Tokyo Neighbourhoods
Asakusa: the Senso-ji temple (Tokyo's oldest and most visited shrine) and the Nakamise-dori shopping street leading to it. Arrive before 9am to see the temple without the full crowd. Shibuya Crossing: the busiest pedestrian crossing in the world — best viewed from the Shibuya Sky observation deck (¥2,000/€12.70) or from the Starbucks second floor directly across the street. Harajuku: Takeshita Street for youth fashion; Omotesando for high-end architecture and retail. Akihabara: electronics, anime, and the density of neon that the rest of the world thinks all of Tokyo looks like.
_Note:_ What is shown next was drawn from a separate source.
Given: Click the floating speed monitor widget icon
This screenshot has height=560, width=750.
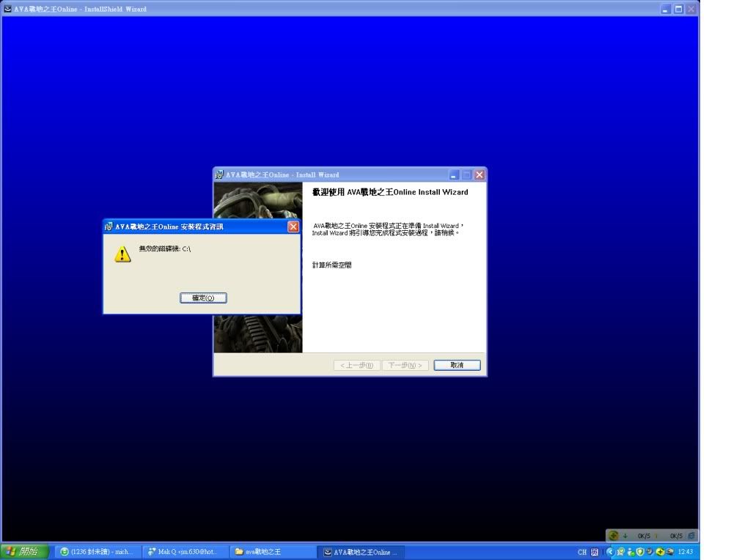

Ueno: Tokyo National Museum (largest in Japan, ¥1,000/€6.35) and Ueno Park.
Food
Eating in Japan is cheap relative to the quality. A proper ramen from a standing ramen bar: ¥900–1,300 (€5.70–8.25). A sushi lunch at a conveyor-belt place (kaiten-zushi): ¥1,500–3,000 (€9.50–19). A sit-down tempura or tonkatsu restaurant: ¥1,500–3,500 (€9.50–22). Convenience stores (7-Eleven, Lawson, FamilyMart) have onigiri (rice balls, ¥180–250), sandwiches, and hot food that is genuinely good — not a backup option but a legitimate meal. Departement store (depachika) basement food halls have exceptional prepared food and bento boxes at reasonable prices.
Tipping and Currency
Japanese Yen (JPY). Do not tip in Japan. Tipping is considered rude — it implies the server needs charity or that you think the price was wrong. Service in Japan is exceptional by default; that is the cultural norm, not something earned by additional payment. Cash is widely used; carry ¥5,000–10,000 for the day. Japan Post (7-Bank) ATMs in every 7-Eleven accept international cards reliably.